Directions for this task:
This task calls for copying every line of the records that includes the word "screenshot".

Records for this task:
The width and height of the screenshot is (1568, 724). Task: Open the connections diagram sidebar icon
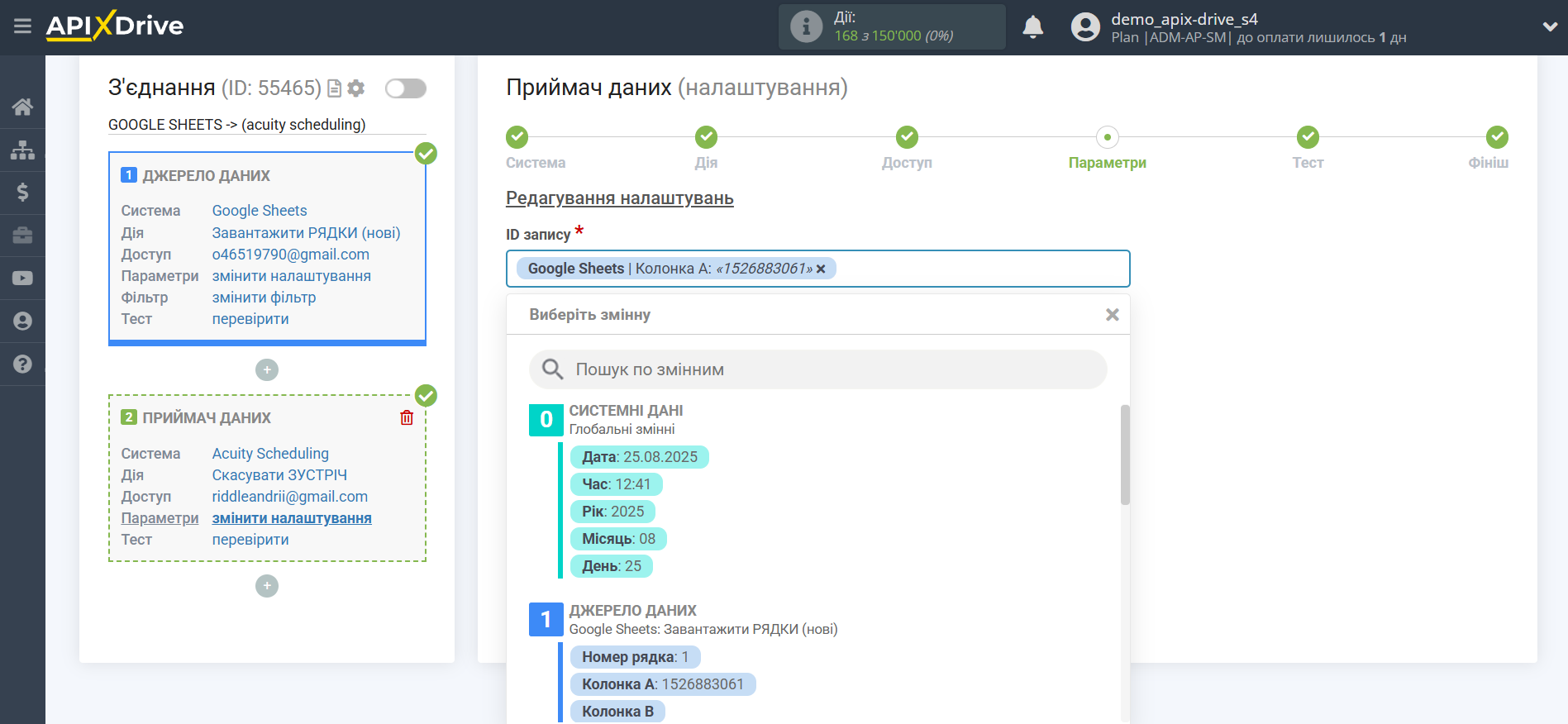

* * *

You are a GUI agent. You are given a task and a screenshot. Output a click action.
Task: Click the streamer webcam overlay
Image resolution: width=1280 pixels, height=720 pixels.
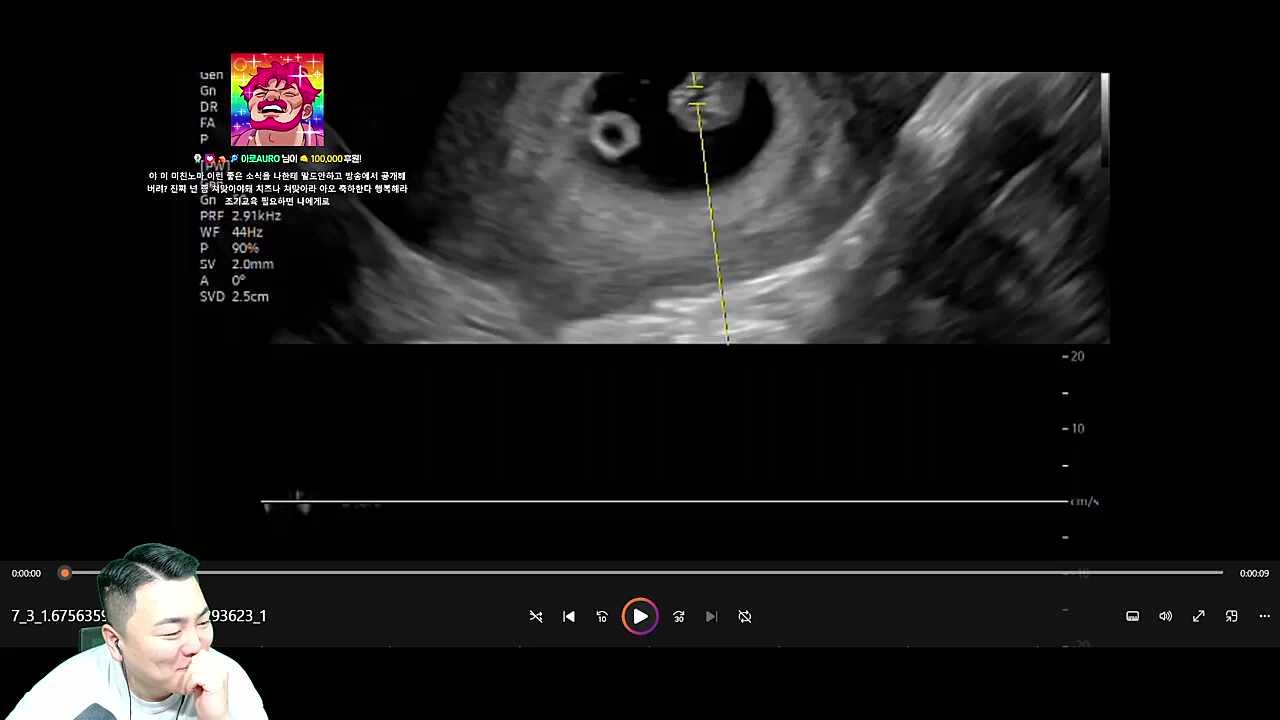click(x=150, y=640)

Output below:
The width and height of the screenshot is (1568, 724). Task: Open the connections diagram sidebar icon
You are a GUI agent. You are given a task and a screenshot. Output a click action.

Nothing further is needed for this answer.